**INFORMATION SUPPLIED**
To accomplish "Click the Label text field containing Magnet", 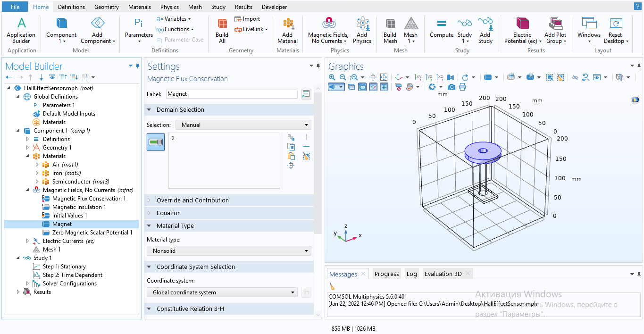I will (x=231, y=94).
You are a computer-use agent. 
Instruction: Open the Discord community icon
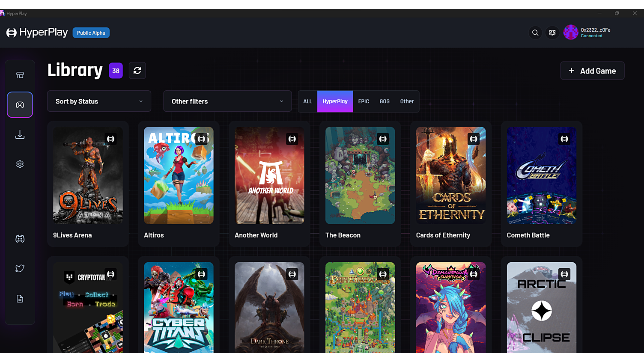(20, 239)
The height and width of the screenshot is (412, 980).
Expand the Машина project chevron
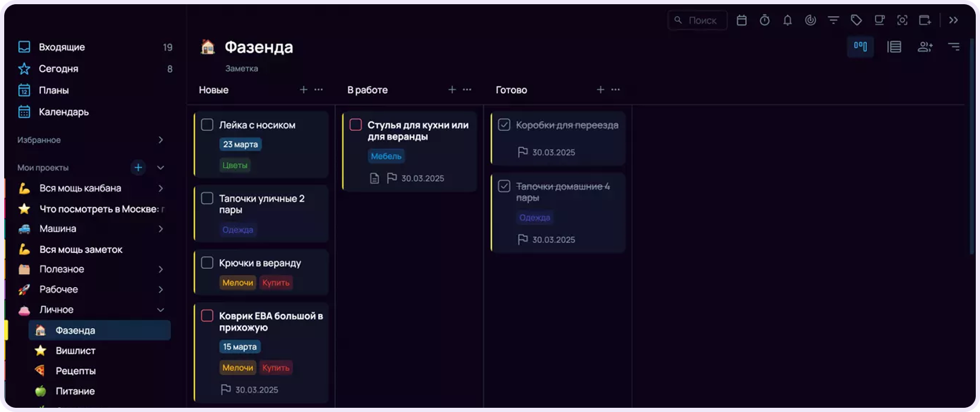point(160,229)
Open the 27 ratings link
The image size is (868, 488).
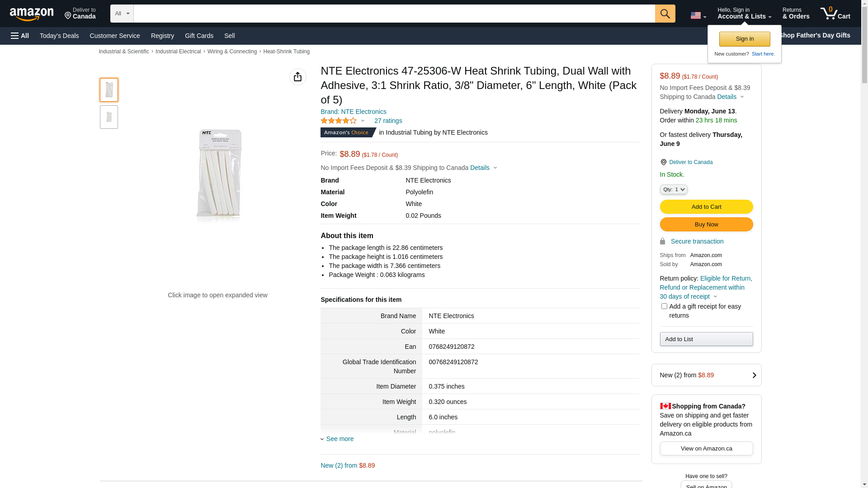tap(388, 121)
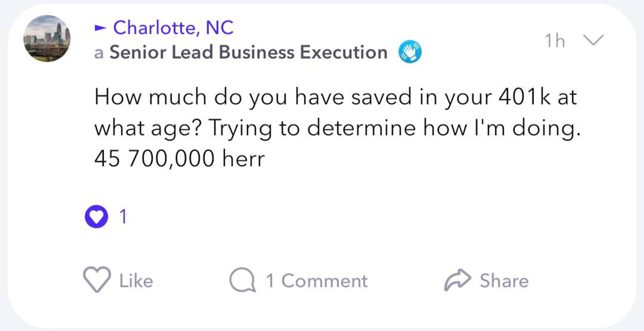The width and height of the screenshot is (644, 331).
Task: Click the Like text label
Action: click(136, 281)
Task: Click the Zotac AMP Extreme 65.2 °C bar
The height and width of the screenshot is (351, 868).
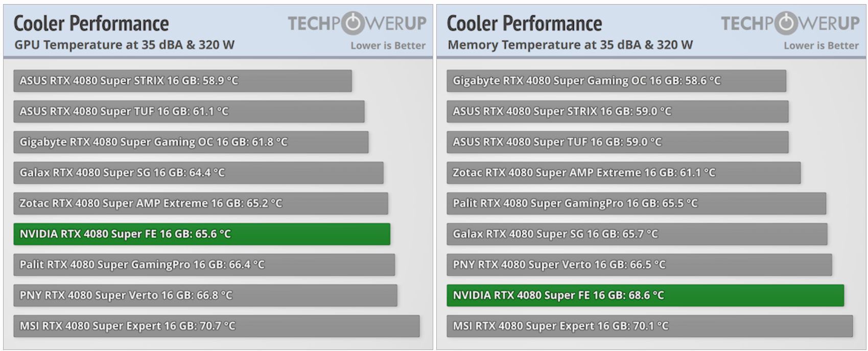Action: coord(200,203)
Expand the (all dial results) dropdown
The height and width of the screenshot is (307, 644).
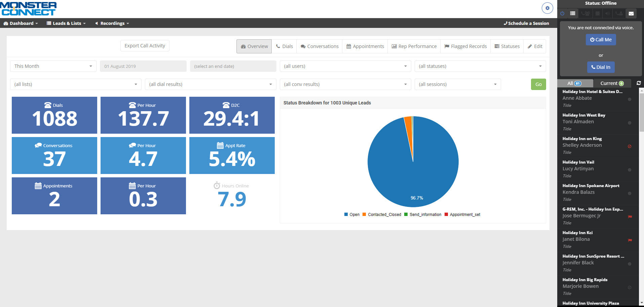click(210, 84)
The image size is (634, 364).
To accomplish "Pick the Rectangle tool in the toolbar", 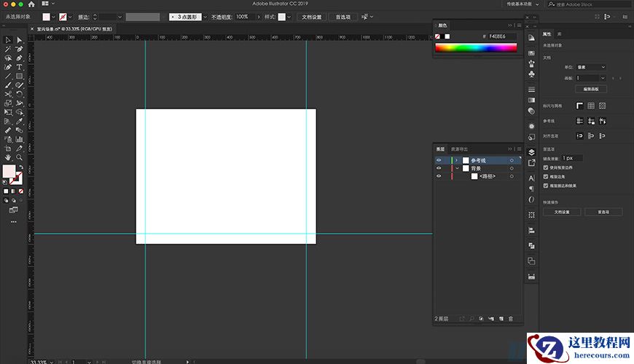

**REQUIRED ACTION**
Beginning with the line that contains "The height and width of the screenshot is (412, 980).", reproduce every line through the end of the records above exactly, leaving pictures out.

**EXERCISE OUTPUT**
The height and width of the screenshot is (412, 980).
Expand the Машина project chevron
point(160,229)
Open the 27 ratings link
The image size is (868, 488).
tap(388, 121)
The width and height of the screenshot is (644, 331).
Task: Click the Like text label
Action: click(136, 281)
Task: Click the Zotac AMP Extreme 65.2 °C bar
The height and width of the screenshot is (351, 868).
Action: coord(200,203)
Expand the (all dial results) dropdown
The height and width of the screenshot is (307, 644).
click(210, 84)
The image size is (634, 364).
To accomplish "Pick the Rectangle tool in the toolbar", 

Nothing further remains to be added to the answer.